De publikatie van literaire fragmenten die echt hadden doen nadenken over de lijn, de kaart en de grens, zou pas ‘subversief’ geweest zijn. Zoals bijvoorbeeld de novelle van Arno Schmidt waarin hij op een duizelingwekkende manier Eratosthenes’ ontwerp van de platte aarde beschrijft. Een fictionele tekst over de lijn in de oorlog zou interessant geweest zijn, van de Maginotlijn tot de fictieve “Route des Flandres” van Claude Simon, van de bunker van Virilio tot de teksten van de theoreticus Manuel de Landa.
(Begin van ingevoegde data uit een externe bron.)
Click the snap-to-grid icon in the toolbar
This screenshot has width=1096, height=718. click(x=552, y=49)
We betreuren ook de afwezigheid van een theoretische tekst over architectuur, bijvoorbeeld van de ‘analyste’ van de lijn, de Amerikaanse critica, Catherine Ingraham. In “The Burdens of Linearity” analyseert ze het concept ‘lijn’ in de architectuur (Le Corbusier) en de schriftuur ‘Claude Levi-Strauss en Derrida). Haar geschriften pogen aan te tonen hoe de lijn de architectuur, en ook een hele manier van denken, “vectorialiseert”. “Ik gebruik de term ‘lineariteit’ om een bepaald moment in tijd-ruimte te beschrijven, dat schriftuur en architectuur gemeen hebben. Het is het moment waarop zich iets (een lijn, een weg) ontplooit volgens een bepaalde gedachten-lijn, een bepaalde genealogie, een bepaald fysiek of psychisch merkteken. De afwijking van het lineaire naar het netwerk of het rizoom, het loopspoor van dieren halen de ‘lineaire gedachte’, en bijgevolg de inscriptie van de lijn, overhoop. Voor Le Corbusier is de lineariteit de weg van de verlichte architect-humanist. Voor Levi-Strauss os de lineariteit de weg van de ‘blanke’ antropoloog door het woud. Voor Derrida is de lineariteit het uitkomstloze eindpunt van de Westerse metafysica,” schrijft Catherine Ingraham in een essaybundel over architectuur, die in de Verenigde Staten werd uitgegeven.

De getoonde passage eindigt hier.